◆ **Data for the task**
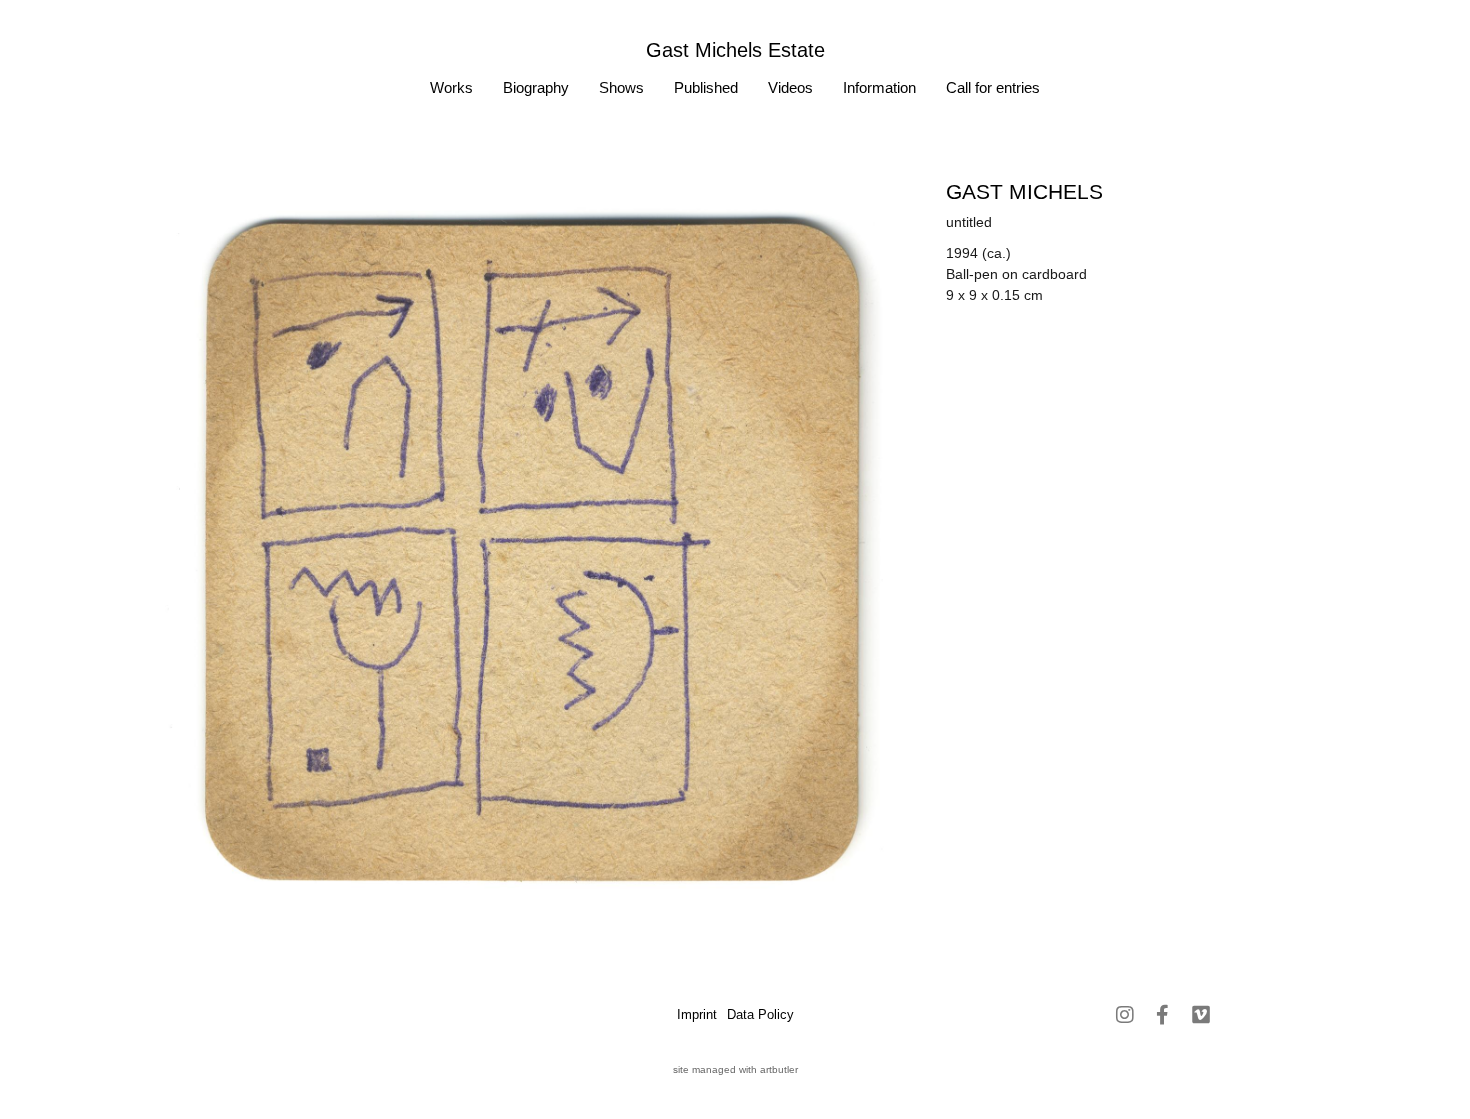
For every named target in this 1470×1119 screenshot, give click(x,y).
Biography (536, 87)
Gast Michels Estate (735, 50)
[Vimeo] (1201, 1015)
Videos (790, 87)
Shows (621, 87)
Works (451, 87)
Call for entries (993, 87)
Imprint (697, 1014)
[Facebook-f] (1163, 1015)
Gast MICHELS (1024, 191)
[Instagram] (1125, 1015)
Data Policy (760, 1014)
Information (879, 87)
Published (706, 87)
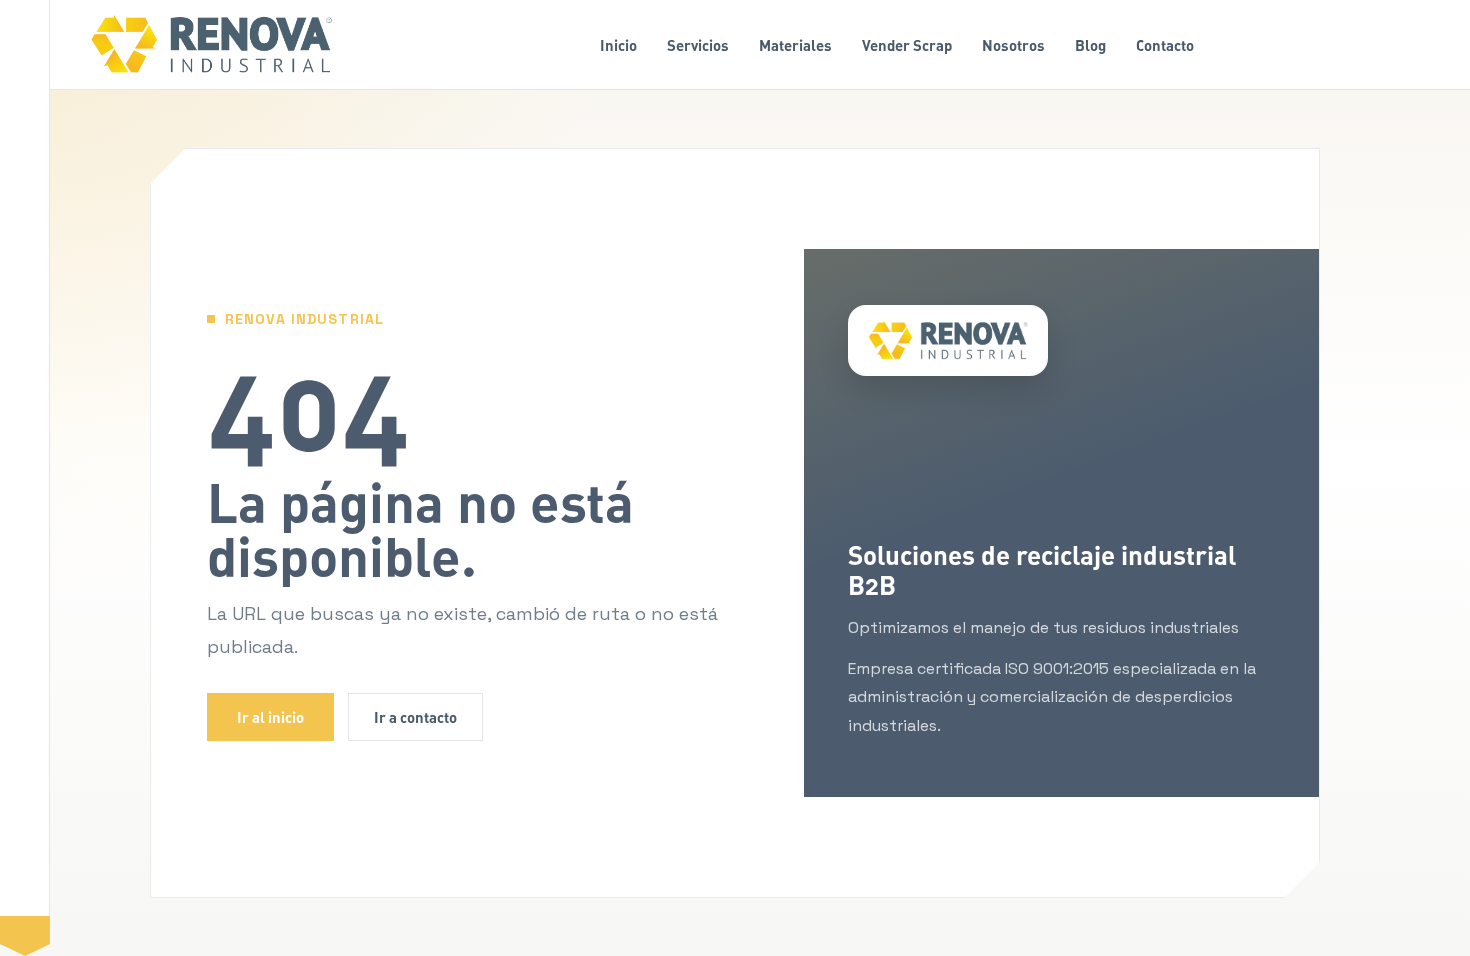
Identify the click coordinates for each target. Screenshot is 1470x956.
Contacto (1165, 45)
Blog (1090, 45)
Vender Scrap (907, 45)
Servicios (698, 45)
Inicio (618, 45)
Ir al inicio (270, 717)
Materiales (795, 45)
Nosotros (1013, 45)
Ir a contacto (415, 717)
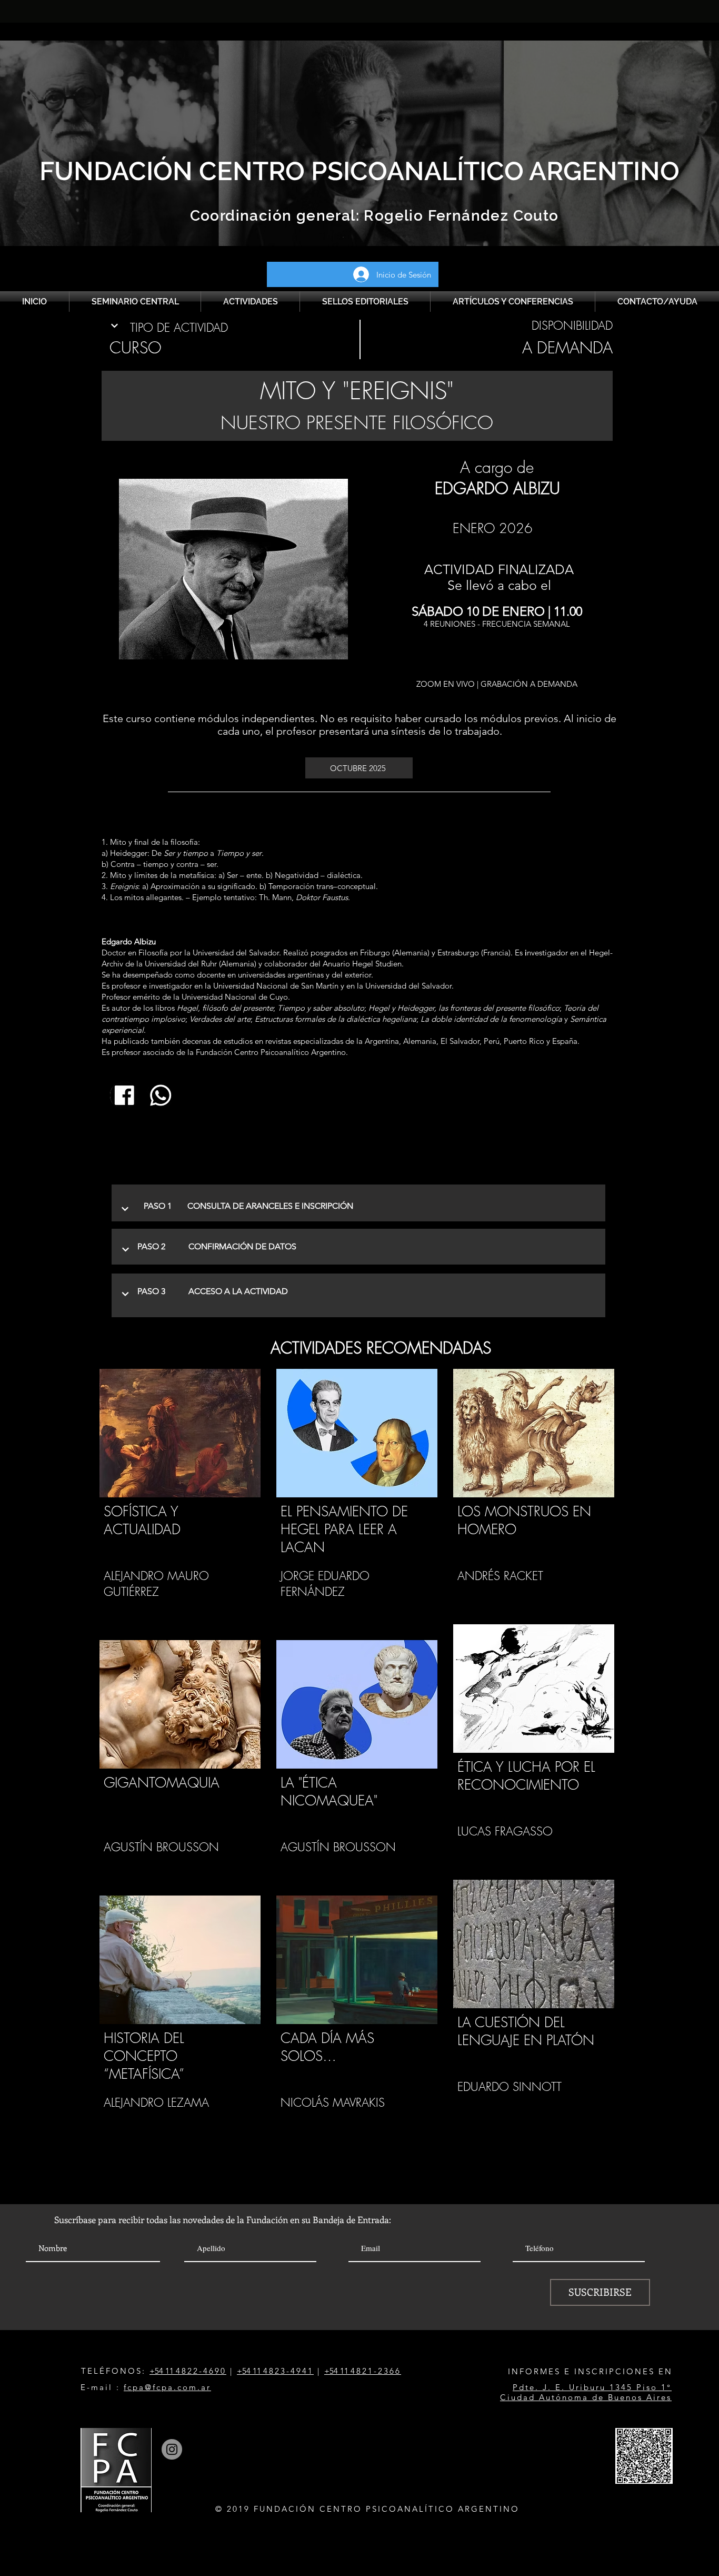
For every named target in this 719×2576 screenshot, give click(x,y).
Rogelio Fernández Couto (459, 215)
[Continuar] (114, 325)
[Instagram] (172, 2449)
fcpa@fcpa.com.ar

◆ **Exercise details**
The records above are to be repeated exactly, with every picture removed from the copy.

◆ **Exercise response**
For every named target in this 1470×1119 screenshot, give click(x,y).
Biography (536, 87)
Gast Michels Estate (735, 50)
[Vimeo] (1201, 1015)
Videos (790, 87)
Shows (621, 87)
Works (451, 87)
Call for entries (993, 87)
Imprint (697, 1014)
[Facebook-f] (1163, 1015)
Gast MICHELS (1024, 191)
[Instagram] (1125, 1015)
Data Policy (760, 1014)
Information (879, 87)
Published (706, 87)
Identify the click coordinates for each target. Screenshot is 1470x956.
Contacto (1165, 45)
Blog (1090, 45)
Vender Scrap (907, 45)
Servicios (698, 45)
Inicio (618, 45)
Ir al inicio (270, 717)
Materiales (795, 45)
Nosotros (1013, 45)
Ir a contacto (415, 717)
For every named target in this 719×2576 screenshot, give click(x,y).
Rogelio Fernández Couto (459, 215)
[Continuar] (114, 325)
[Instagram] (172, 2449)
fcpa@fcpa.com.ar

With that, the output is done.